A new study from the University of Illinois captures energy from the visible light spectrum to power up carbon dioxide recycling.
Image courtesy the National Science Foundation
CHAMPAIGN, Ill. - By combining visible light and electrochemistry, researchers have enhanced the conversion of carbon dioxide into valuable products and stumbled upon a surprising discovery. The team found that visible light significantly improved an important chemical attribute called selectivity, opening new avenues not only for CO2 conversion but also for many other chemical reactions used in catalysis research and chemical manufacturing.
One way that chemists recycle CO2 into valuable products is through a process called electrochemical reduction, where a stream of CO2 gas moves through an electrolysis cell that breaks the CO2 and water down into carbon monoxide and hydrogen, which then can be used to make new desired hydrocarbon products, said University of Illinois Urbana-Champaign chemistry professor Prashant Jain. "However, the reaction is sluggish, and the process requires large electrodes containing a lot of expensive catalyst material such as gold or copper, so our lab has been pursuing ways to speed up the process so that less catalyst material is required, making it a more viable option for the alternative fuels industry."
Prashant Jain
Photo by L. Brian Stauffer
The new study, led by Jain and former graduate student Francis Alcorn and published in the Proceedings of the National Academy of Sciences, details a method that combines the action of visible light with electrodes coated in nanoparticles of gold-copper alloy to induce CO2 reduction at a much higher rate and allow for more controlled selectivity than seen with current methods.

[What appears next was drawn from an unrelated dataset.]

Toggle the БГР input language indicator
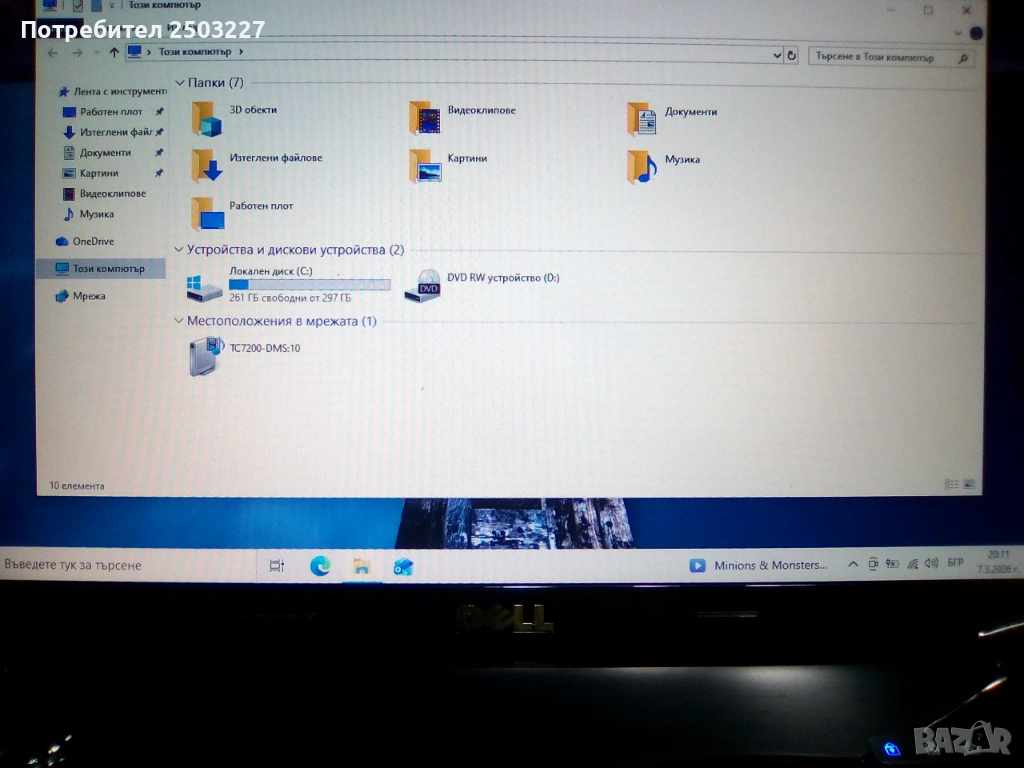point(955,563)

"These new electrodes act like tiny antennae that seek out photons in the visible light range and couple them with the chemical reaction pathway," Jain said.

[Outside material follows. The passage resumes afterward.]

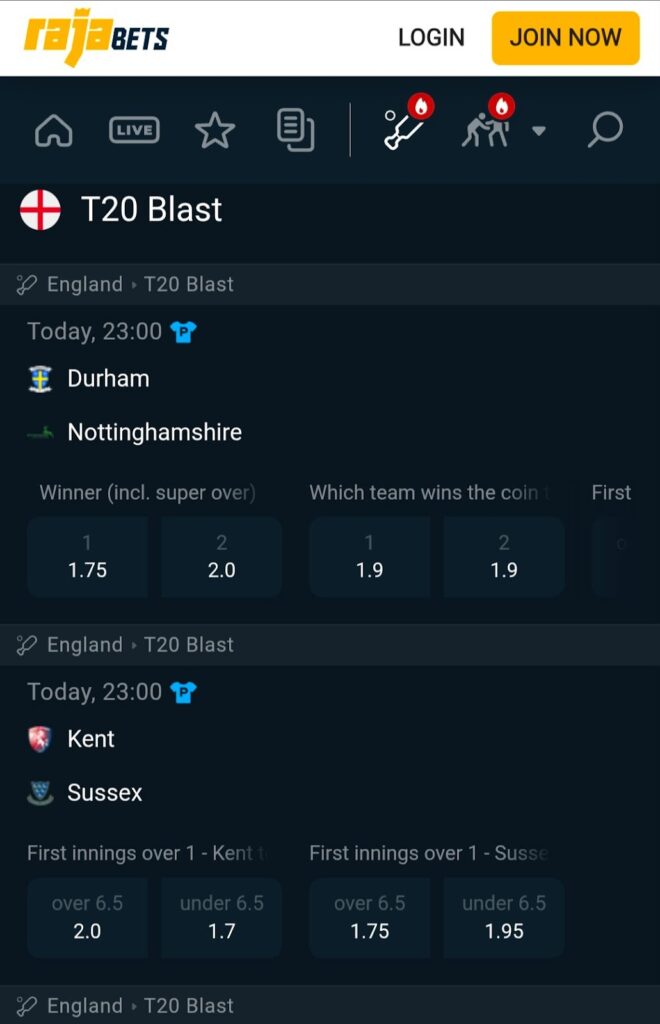The height and width of the screenshot is (1024, 660).
Task: Click the Rajabets logo
Action: [95, 37]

In the lab, the electrodes are immersed in a solution of CO2, water and an electrolyte to enhance conductivity. The team then applies a voltage across the electrode while a visible light laser illuminates its surface. The resulting reaction rapidly produces carbon monoxide - from splitting the CO2 - and hydrogen, which comes from splitting water molecules.
"We were very excited to see the boost in productivity when visible light was used. However, we were not expecting to find that using visible light would have a major impact on chemical selectivity, which is the important advance here," Jain said.
In catalysis, chemical selectivity is the ability of a chemical reaction to favor or target one type of pathway or molecule over another. In this study, the researchers found that the water-splitting reaction that forms hydrogen gas was selectively enhanced by using light. This led the team to experiment further and model their results with the help of Northwestern University chemistry professor George Schatz and postdoctoral researcher Sajal Kumar Giri.
"The simulations revealed that visible light offers a unique opportunity to adjust the ratio of carbon monoxide to hydrogen gas produced, a crucial factor for the industrial production of synthetic gas," Jain said. "This finding paves the way for a more sustainable and efficient energy future."
This graphic shows a map of the electron charge transfer (yellow for positive and cyan for negative) for the experimental reduction reaction at 25, 26 and 90 femtoseconds. Gold atoms are shown in brown, hydrogen in light pink, carbon in green and oxygen in red.
Graphic by the Jain laboratory at Illinois and the Schatz group at Northwestern University.
Using light to help boost chemical reactions is not without its controversy, though, Jain said. Because adding light to a chemical reaction will also add heat, it was essential for the team to run careful measurements and control experiments to determine if it was simply the heating effect of light that led to faster reaction rates and selectivity.
"We ran experiments with and without the laser at the exact same temperature produced by light excitation and ruled out heating as being responsible," Jain said. "Rather, electric fields and directed charge flow induced by light excitation were responsible for the enhanced productivity and increased selectivity of water splitting, which is captured in the simulations by our collaborators," Jain said.
The team still has some challenges to face as they forge ahead. For instance, the repeated use of the nanoparticle-based electrode will inevitably lead to degradation over time, especially under a scaled-up scenario required for industrial application. Additionally, the overall energy efficiency of the process and light management will need further research and improvement.
"What we found with this study presents completely new ways of thinking about electrochemistry and catalysis," Jain said. "By using light, we enhance the activity of this catalyst, but surprisingly, we also change the selectivity. This will open up new chemical pathways that make different products. And why stop at CO2 reduction or water splitting? This could be applied to many other catalytic reactions important to the chemical industry."
Illinois Researchers Maya Chattoraj and Rachel Nixon also contributed to this study. The National Science Foundation, the U.S. Department of Energy, the Robert C. and Carolyn J. Springborn Endowment and the Future Interdisciplinary Research Explorations Grant supported this research.
Jain also is affiliated with the Materials Research Laboratory, physics, and the Illinois Quantum Information Science and Technology Center at Illinois.